* **EXCERPT TO READ**:

# La Pavoni First Pull Weak



## Skydxb (Oct 5, 2018)

Hello. I purchased a La Pavoni Professional about 6 months ago. I usually use it twice a day and have been very happy with it, but lately the first shot I pour is weak with no pressure required to pull the lever.

I use the double basket. I've played with the grind size... my grinder is a Mazzer Mini. I typically use 18g of coffee and pull 35 g of espresso. The first shot starts to pour just from the pre-infusion. Then when I introduce the water, it begins to pour before pulling the lever. The second shot however, always pours perfectly.

Do I need to pre-heat the group head more?


----------



## MediumRoastSteam (Jul 7, 2015)

Skydxb said:


> Hello. I purchased a La Pavoni Professional about 6 months ago. I usually use it twice a day and have been very happy with it, but lately the first shot I pour is weak with no pressure required to pull the lever.
> 
> I use the double basket. I've played with the grind size... my grinder is a Mazzer Mini. I typically use 18g of coffee and pull 35 g of espresso. The first shot starts to pour just from the pre-infusion. Then when I introduce the water, it begins to pour before pulling the lever. The second shot however, always pours perfectly.
> 
> Do I need to pre-heat the group head more?


No. Most likely you have retention of stale grinds in the grinder chute.

As a test, to rule out that's the machine, grind your first 18g as usual and discard. Then grind another 18g dose and make a coffee with the Pavoni. Report back.

Ps: welcome to the forum.


----------



## Nopapercup (Nov 6, 2016)

* **LISTED ENTRIES**:
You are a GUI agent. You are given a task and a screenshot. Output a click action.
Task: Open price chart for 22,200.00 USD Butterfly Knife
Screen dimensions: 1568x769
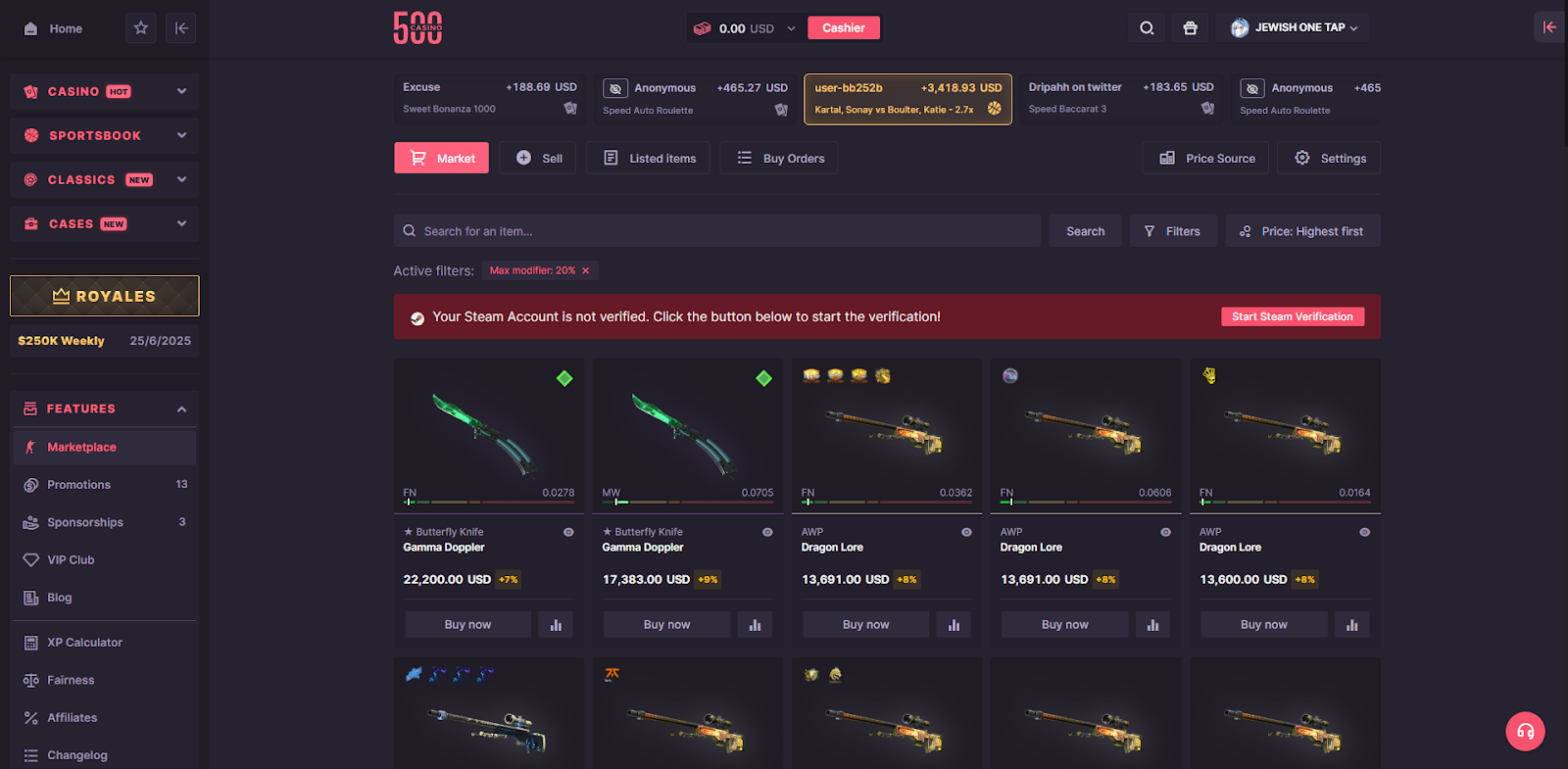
---
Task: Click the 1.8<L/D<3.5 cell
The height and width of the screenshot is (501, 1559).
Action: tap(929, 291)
* * *
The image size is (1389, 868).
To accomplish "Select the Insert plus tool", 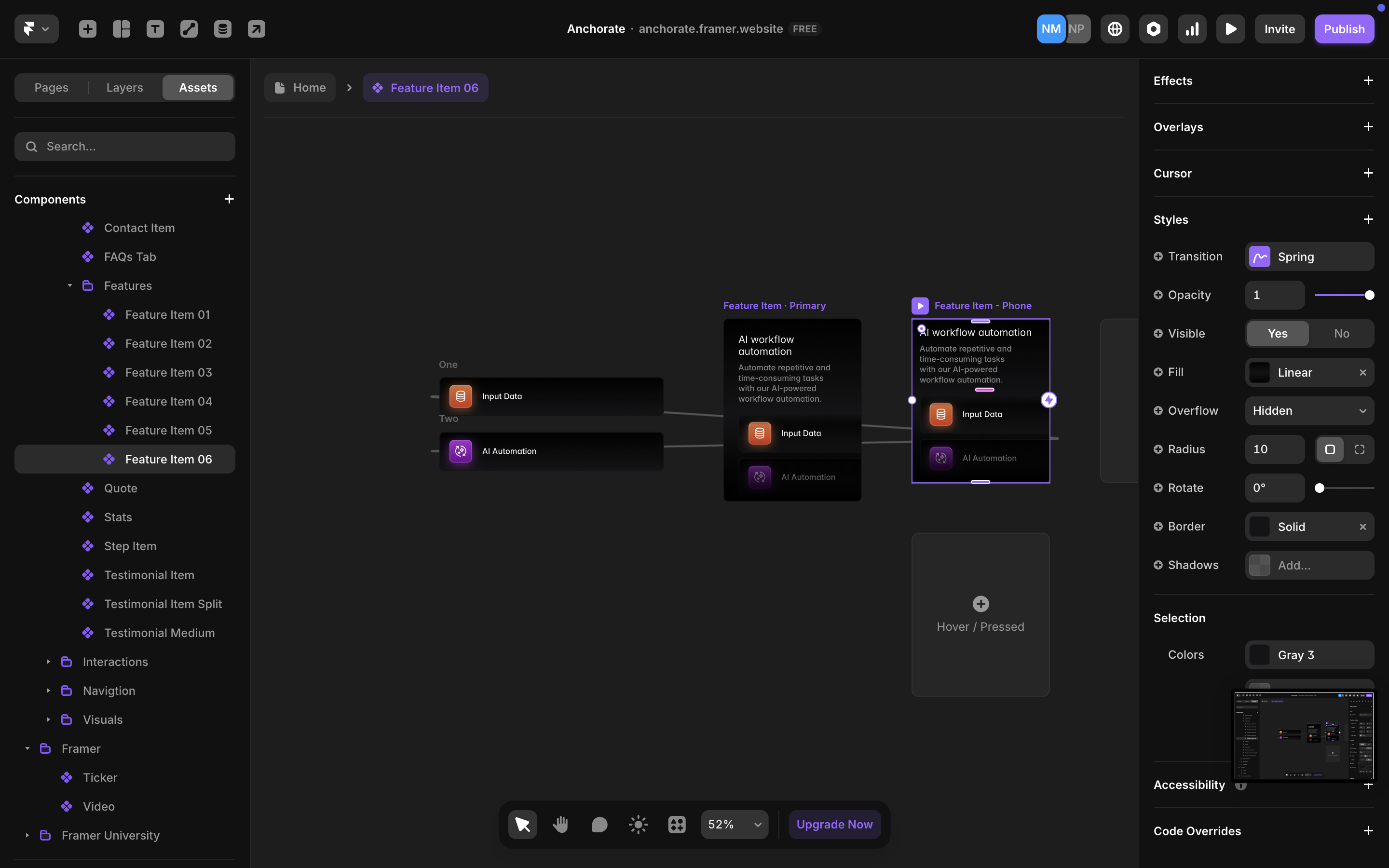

* **PARTS OF THE EXERCISE**:
• A. Write out the stretch of the La Pavoni thread from "## MediumRoastSteam (Jul" through "the grinder chute.".
• B. Pick up the La Pavoni thread from the point where it stops.
The listing isn't needed for this.

* **TASK ANSWERS**:
• A.
## MediumRoastSteam (Jul 7, 2015)

Skydxb said:


> Hello. I purchased a La Pavoni Professional about 6 months ago. I usually use it twice a day and have been very happy with it, but lately the first shot I pour is weak with no pressure required to pull the lever.
> 
> I use the double basket. I've played with the grind size... my grinder is a Mazzer Mini. I typically use 18g of coffee and pull 35 g of espresso. The first shot starts to pour just from the pre-infusion. Then when I introduce the water, it begins to pour before pulling the lever. The second shot however, always pours perfectly.
> 
> Do I need to pre-heat the group head more?


No. Most likely you have retention of stale grinds in the grinder chute.

• B.
Have you changed your coffee recently? Try reducing to 17g as you could be over loading the basket then dial in.


----------



## Rhys (Dec 21, 2014)

18g is a lot for a la Pavoni, considering an Italian double is 14g and a single 7g. I used to dose around 15g to 16g in my post millennium as it has s slightly larger basket than the pre-millennium.


----------



## MediumRoastSteam (Jul 7, 2015)

Same here. I dose 15g on mine. I think it's physically impossible to fit 18g.


----------



## Rob1 (Apr 9, 2015)

The max I could cram in was 16g.


----------



## dimoutsa (May 26, 2017)

Have to agree with the people above, max I've ever put in my millennium europiccola is 16g with certain coffees only.


----------



## dimoutsa (May 26, 2017)

Come to think of it, cause I haven't used my Pavoni for a couple of months since getting my new machine, I always had differences between the first and the second shot but not as radical as you describe them and the explanation for retention fits in I think. I paired it with a Mazzer SJ so it should be similar to your mini somewhat.


----------



## Skydxb (Oct 5, 2018)

Thanks for the suggestions. I'll check for grinder retention... that does make sense as the problem started shortly after switching to the Mazzer Mini from a Baratza.

I haven't weighed the grinds I'm putting in the basket, only before I put them in the grinder. Maybe, I'm losing 2 grams or so in grind retention. Thanks for the suggestions.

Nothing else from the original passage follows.